= Tomaz Ribas =

Portuguese writer, professor and critic

Tomaz Emídio Leopoldo de Carvalho Cavalcanti de Albuquerque Schiappa Pectra Sousa Ribas (20 June 1918 – 21 March 1999) was a professor, writer, ethnologist and critic of theatre and dance.

==Early life and education==
He was born at Alcáçovas, Viana do Alentejo, on 20 June 1918. He entered the Conservatório Nacional in Lisbon against his father’s will, where he concluded the Special Course of Dance and Choreography. He was awarded a degree in Hispanic Studies by the Universidad Internacional Menendez Pelayo de Santander (Spain) and was granted scholarships by the Instituto de Alta Cultura, the Fundação Calouste Gulbenkian, the Spanish Ministry of Culture and the State Department of the United States of America. He trained at the Académie Nationale de la Danse under Serge Lifar’s supervision, at the Archives Internationales de la Danse, at the Italian Archives of theatre and dance and at American theatre schools.

==Career==
He was Archivist and Attaché to the Direction of the Teatro Nacional de São Carlos, Secretary and Professor of the Centro de Estudos de Dança do Instituto para a Alta Cultura, Adjoint Director to the Teatro Nacional D. Maria II, Professor at the Escola de Teatro do Conservatório Nacional, the Instituto Superior de Novas Profissões and the Escola de Turismo do Algarve, Delegate of the Ministério e da Secretaria de Estado da Cultura na Região Sul (Algarve), Head of the Divisão de Etnografia e Folclore do I.N.A.T.E.L., Member of the Conselho Científico e Orientador de Seminários da Escola Superior de Dança do Instituto Politécnico de Lisboa, Member of the Portuguese Section of CIOFF - U.N.E.S.C.O., etc. He was granted the Commend of the Order of Merit and was honored as Doctor Honoris Causa by the Université de la Danse (Paris).
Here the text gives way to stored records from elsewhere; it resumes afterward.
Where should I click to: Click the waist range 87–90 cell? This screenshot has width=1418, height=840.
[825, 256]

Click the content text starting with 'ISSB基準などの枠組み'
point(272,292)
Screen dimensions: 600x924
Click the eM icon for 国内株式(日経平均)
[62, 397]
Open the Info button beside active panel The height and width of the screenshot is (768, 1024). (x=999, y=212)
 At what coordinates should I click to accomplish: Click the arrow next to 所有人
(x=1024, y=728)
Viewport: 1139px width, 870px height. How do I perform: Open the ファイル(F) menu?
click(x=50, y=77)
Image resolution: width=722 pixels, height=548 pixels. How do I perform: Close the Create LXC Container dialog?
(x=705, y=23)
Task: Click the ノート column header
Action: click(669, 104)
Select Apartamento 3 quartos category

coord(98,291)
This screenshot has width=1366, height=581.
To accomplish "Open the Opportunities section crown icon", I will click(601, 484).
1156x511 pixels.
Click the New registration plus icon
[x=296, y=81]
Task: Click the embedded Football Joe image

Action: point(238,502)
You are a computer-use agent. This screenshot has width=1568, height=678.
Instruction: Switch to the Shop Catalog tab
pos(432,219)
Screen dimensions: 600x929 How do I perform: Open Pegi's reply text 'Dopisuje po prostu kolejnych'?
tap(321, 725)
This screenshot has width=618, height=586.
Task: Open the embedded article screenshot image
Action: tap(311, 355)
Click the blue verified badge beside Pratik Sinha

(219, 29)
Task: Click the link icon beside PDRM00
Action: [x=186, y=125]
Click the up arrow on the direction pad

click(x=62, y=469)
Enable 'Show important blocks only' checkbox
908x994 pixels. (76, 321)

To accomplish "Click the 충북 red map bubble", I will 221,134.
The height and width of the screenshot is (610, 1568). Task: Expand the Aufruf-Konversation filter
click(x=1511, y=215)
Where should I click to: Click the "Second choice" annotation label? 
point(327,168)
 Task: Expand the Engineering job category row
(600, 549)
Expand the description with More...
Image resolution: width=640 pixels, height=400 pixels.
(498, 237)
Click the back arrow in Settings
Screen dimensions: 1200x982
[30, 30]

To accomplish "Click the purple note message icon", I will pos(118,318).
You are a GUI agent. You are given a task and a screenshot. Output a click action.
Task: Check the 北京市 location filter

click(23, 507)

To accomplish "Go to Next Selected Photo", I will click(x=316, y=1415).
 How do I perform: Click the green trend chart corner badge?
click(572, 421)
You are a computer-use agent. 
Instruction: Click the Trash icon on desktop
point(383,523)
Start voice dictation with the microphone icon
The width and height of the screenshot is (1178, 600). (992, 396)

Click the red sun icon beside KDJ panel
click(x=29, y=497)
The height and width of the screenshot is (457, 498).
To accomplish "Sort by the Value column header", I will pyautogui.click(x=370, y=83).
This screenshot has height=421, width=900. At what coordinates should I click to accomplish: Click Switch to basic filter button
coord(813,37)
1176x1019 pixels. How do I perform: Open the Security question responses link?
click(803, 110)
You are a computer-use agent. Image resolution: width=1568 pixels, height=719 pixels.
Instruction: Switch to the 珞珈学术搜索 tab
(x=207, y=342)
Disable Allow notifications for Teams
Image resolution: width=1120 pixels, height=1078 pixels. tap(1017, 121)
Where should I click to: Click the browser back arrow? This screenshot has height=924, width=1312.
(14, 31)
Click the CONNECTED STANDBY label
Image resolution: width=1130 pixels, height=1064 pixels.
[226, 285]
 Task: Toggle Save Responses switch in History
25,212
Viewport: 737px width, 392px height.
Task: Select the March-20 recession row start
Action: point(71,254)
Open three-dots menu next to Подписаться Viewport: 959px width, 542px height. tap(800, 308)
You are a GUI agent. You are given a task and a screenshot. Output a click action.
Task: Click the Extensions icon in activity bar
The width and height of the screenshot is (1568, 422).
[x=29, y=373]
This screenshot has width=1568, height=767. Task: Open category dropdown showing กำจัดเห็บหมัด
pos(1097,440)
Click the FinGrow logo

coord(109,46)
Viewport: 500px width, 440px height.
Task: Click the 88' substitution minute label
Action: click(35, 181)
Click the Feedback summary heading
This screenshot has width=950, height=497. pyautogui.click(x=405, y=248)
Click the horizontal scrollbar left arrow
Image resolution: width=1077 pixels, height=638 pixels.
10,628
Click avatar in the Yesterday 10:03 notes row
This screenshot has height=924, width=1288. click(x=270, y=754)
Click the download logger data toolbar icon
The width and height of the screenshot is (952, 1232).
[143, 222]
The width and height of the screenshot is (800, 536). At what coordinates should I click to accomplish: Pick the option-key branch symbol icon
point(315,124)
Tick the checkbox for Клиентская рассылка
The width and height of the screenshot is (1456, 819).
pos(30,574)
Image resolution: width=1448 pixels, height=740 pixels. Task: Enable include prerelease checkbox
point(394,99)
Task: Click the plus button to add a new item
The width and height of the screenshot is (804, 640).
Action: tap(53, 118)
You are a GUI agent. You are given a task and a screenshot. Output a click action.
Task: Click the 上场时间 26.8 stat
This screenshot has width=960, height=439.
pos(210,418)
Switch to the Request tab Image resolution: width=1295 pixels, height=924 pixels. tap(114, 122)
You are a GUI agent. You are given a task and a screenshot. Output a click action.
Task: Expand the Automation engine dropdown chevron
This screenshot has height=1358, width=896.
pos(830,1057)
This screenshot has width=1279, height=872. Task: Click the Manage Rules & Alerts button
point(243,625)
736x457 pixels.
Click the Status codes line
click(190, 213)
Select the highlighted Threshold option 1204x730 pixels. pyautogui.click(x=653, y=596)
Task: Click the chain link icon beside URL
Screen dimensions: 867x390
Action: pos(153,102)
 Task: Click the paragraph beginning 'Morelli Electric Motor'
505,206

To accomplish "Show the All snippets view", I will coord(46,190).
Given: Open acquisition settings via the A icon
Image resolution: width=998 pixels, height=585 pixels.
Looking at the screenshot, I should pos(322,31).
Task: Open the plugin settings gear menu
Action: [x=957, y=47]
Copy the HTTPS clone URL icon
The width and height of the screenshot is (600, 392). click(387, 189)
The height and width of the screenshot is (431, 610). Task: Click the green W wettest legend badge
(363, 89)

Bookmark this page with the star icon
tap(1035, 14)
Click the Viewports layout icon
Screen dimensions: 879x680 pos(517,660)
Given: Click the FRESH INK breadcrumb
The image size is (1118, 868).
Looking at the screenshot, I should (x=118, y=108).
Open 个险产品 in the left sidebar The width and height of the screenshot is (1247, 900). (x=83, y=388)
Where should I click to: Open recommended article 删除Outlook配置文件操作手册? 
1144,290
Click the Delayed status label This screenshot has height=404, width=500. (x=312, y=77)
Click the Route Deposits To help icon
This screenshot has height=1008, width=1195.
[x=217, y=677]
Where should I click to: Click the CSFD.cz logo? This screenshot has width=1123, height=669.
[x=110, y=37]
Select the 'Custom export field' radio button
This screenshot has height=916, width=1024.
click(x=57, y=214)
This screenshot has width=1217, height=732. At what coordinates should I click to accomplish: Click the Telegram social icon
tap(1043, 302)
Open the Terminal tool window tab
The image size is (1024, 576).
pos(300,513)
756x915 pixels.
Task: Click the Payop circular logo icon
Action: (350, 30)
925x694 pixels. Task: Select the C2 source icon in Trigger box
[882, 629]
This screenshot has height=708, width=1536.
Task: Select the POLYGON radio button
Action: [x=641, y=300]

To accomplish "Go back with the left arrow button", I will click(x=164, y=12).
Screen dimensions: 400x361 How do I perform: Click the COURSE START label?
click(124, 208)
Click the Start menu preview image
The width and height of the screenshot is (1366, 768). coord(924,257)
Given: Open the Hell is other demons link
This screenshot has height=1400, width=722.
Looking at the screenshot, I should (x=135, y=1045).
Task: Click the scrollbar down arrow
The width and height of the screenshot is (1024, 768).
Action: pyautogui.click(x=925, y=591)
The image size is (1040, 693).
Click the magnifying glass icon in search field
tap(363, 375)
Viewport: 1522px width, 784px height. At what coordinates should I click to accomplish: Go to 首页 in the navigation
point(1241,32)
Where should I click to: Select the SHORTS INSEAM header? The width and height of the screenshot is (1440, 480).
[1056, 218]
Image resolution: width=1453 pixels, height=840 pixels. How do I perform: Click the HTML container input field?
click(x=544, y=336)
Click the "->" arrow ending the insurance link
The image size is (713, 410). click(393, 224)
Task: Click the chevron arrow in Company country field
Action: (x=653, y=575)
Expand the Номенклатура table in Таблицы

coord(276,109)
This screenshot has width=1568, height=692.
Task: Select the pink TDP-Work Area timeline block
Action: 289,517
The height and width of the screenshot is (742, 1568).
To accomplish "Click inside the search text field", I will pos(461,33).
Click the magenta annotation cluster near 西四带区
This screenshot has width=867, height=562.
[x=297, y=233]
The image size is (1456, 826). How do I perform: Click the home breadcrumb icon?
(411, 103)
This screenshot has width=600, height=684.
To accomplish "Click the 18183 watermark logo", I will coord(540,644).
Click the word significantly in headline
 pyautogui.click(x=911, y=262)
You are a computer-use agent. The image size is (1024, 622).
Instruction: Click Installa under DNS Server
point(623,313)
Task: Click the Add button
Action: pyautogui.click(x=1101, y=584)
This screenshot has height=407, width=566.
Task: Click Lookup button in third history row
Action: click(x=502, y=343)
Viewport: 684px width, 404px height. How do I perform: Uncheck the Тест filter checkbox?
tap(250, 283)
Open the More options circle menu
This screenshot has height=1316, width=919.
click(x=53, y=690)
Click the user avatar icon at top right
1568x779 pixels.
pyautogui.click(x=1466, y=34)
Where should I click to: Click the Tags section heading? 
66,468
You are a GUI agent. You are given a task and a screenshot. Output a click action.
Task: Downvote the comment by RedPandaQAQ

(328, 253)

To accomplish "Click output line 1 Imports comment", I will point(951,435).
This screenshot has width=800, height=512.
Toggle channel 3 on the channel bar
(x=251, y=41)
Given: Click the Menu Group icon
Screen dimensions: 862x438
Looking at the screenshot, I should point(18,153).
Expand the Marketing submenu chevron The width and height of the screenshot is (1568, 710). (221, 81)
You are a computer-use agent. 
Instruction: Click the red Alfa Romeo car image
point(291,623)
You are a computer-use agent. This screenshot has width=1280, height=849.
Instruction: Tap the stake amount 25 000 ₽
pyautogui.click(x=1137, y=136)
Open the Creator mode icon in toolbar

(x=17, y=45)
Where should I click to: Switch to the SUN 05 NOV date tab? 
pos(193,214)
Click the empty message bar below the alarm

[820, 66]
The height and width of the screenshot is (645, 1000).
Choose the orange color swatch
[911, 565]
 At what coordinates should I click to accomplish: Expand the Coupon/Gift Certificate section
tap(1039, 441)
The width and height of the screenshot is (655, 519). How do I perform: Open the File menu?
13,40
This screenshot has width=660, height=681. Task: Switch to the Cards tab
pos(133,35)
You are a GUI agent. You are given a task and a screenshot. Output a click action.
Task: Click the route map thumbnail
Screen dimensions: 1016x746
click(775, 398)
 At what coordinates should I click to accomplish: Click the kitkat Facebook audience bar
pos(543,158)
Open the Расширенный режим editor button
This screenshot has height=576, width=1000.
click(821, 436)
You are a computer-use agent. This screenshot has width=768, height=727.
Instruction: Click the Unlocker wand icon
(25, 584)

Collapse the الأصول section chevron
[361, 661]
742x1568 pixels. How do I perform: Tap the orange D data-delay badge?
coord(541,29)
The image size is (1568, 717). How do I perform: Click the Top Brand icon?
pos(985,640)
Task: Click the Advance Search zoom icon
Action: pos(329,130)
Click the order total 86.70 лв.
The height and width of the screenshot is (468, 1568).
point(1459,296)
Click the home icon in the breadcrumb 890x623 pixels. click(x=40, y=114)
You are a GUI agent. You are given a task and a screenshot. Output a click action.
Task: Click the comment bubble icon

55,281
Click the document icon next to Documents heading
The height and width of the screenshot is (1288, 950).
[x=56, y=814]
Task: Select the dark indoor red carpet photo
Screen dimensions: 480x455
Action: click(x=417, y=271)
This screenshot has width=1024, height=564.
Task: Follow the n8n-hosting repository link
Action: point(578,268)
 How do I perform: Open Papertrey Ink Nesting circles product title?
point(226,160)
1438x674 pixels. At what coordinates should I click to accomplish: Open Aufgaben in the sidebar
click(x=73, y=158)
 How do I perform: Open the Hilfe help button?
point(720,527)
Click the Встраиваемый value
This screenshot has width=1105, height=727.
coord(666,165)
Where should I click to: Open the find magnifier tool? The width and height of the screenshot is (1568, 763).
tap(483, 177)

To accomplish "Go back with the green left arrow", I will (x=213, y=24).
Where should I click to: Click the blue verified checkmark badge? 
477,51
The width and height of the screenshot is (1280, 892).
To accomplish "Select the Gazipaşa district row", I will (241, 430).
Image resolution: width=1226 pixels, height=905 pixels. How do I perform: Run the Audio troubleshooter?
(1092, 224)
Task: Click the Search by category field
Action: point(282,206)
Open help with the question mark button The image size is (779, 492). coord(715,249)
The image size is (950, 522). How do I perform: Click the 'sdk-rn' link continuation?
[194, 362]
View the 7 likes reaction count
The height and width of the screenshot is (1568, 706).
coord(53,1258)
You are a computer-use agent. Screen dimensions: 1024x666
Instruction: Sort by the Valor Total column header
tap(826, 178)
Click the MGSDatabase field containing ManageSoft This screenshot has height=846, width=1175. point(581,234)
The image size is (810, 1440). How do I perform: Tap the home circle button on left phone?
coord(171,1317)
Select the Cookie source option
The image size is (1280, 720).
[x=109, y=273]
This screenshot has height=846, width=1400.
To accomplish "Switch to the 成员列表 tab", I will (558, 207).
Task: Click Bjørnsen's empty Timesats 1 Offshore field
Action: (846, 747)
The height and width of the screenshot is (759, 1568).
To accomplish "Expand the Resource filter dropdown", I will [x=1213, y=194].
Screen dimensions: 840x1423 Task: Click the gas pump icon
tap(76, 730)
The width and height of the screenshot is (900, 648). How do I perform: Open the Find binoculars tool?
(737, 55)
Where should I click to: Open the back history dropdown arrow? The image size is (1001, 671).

He died in Lisbon, Campolide, on 21 March 1999. He was buried at the Cemitério dos Prazeres, Lisbon, at the Talhão dos Artistas.

==Selected works==
His published works include:
- Monotonia, Montanha Russa, Cais das Colunas, A Casa de Malafaia, O Primeiro Negócio, Histórias de Bichos d’África, Giovanna: Histórias Arquivadas, História da Gata Borralheira, Roberto e Melisandra, Retrato de Senhora, A Casa de Isaac, Cláudia e as Vozes do Mar, Auto da Alma, O que é o Ballet, O Ballet no Passado e no Presente, O Ballet Contemporâneo, Etnologia I e II, A Dança I e II, Como Fazer Teatro, O Teatro e a sua História, Danças Populares Portuguesas, Danças do Povo Português, Anna Pavlova, Introdução ao Estudo das Danças Populares de Cabo Verde, Introdução ao Estudo das Danças da África Portuguesa, O Teatro Popular de São Tomé e Príncipe, O Tchiloli – Teatro Clássico Popular de São Tomé e Príncipe, Aspectos da Etnografia e do Folclore da Nazaré, Guia de Recolha de Danças Populares, O Teatro Popular Tradicional Português and Monografias da Dança Folclórica da Europa.
- Beja – À Descoberta do Passado and O Teatro da Trindade – 125 Anos de Vida
His unpublished works include:
- Memoirs, O Teatro Moderno, A Dança Moderna e Pós Moderna, Danças Populares Tradicionais Portuguesas, Tentativa de uma Classificação das Danças Populares Portuguesas, O Ballet Russo e Soviético, Bosquejo histórico das Danças Tradicionais Portuguesas,
- the novels Prelúdio, Morte and Sonata a Quatro
- the plays Retrato de Senhora, Pedro e a Morte de Inês, A Única Mulher de Barba-Azul and O Grito de Medea.